Exercise requirements
In this exercise, the entries below are to be transcribed exactly, line by line.

(Collected data entries)
>>>>>
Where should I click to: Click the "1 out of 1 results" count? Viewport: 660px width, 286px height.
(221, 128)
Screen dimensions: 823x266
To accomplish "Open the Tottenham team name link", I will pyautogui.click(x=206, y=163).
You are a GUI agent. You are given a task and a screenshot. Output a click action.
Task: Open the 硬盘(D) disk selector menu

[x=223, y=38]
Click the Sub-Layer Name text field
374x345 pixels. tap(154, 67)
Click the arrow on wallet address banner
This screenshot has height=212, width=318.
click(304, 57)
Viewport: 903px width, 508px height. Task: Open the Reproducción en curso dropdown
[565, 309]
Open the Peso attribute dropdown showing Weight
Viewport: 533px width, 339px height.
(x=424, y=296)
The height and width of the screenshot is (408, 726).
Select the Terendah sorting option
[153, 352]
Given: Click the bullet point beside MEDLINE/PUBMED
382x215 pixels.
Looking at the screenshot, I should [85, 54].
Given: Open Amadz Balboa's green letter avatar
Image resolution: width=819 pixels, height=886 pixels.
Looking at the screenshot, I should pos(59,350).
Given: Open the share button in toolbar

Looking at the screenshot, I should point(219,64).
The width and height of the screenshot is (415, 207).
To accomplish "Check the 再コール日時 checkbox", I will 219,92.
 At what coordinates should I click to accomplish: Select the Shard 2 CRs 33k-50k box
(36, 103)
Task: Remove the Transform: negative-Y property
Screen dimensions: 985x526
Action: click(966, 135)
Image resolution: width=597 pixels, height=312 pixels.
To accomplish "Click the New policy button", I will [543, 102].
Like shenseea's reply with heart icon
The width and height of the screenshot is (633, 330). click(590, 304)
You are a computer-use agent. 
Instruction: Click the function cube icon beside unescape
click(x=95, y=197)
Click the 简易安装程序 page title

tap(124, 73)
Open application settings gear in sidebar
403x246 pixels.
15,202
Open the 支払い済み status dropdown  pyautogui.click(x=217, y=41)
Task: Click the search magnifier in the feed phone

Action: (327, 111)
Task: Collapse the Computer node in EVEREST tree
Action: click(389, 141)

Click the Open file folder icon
<<<<<
Solution
Where should I click to: Click the "1 out of 1 results" count? Viewport: 660px width, 286px height.
(221, 128)
Screen dimensions: 823x266
To accomplish "Open the Tottenham team name link", I will pyautogui.click(x=206, y=163).
You are a GUI agent. You are given a task and a screenshot. Output a click action.
Task: Open the 硬盘(D) disk selector menu

[x=223, y=38]
Click the Sub-Layer Name text field
374x345 pixels. tap(154, 67)
Click the arrow on wallet address banner
This screenshot has height=212, width=318.
click(304, 57)
Viewport: 903px width, 508px height. Task: Open the Reproducción en curso dropdown
[565, 309]
Open the Peso attribute dropdown showing Weight
Viewport: 533px width, 339px height.
(x=424, y=296)
The height and width of the screenshot is (408, 726).
Select the Terendah sorting option
[153, 352]
Given: Click the bullet point beside MEDLINE/PUBMED
382x215 pixels.
Looking at the screenshot, I should [85, 54].
Given: Open Amadz Balboa's green letter avatar
Image resolution: width=819 pixels, height=886 pixels.
Looking at the screenshot, I should pos(59,350).
Given: Open the share button in toolbar

Looking at the screenshot, I should point(219,64).
The width and height of the screenshot is (415, 207).
To accomplish "Check the 再コール日時 checkbox", I will 219,92.
 At what coordinates should I click to accomplish: Select the Shard 2 CRs 33k-50k box
(36, 103)
Task: Remove the Transform: negative-Y property
Screen dimensions: 985x526
Action: click(966, 135)
Image resolution: width=597 pixels, height=312 pixels.
To accomplish "Click the New policy button", I will [543, 102].
Like shenseea's reply with heart icon
The width and height of the screenshot is (633, 330). click(590, 304)
You are a computer-use agent. 
Instruction: Click the function cube icon beside unescape
click(x=95, y=197)
Click the 简易安装程序 page title

tap(124, 73)
Open application settings gear in sidebar
403x246 pixels.
15,202
Open the 支払い済み status dropdown  pyautogui.click(x=217, y=41)
Task: Click the search magnifier in the feed phone

Action: (327, 111)
Task: Collapse the Computer node in EVEREST tree
Action: click(389, 141)

Click the Open file folder icon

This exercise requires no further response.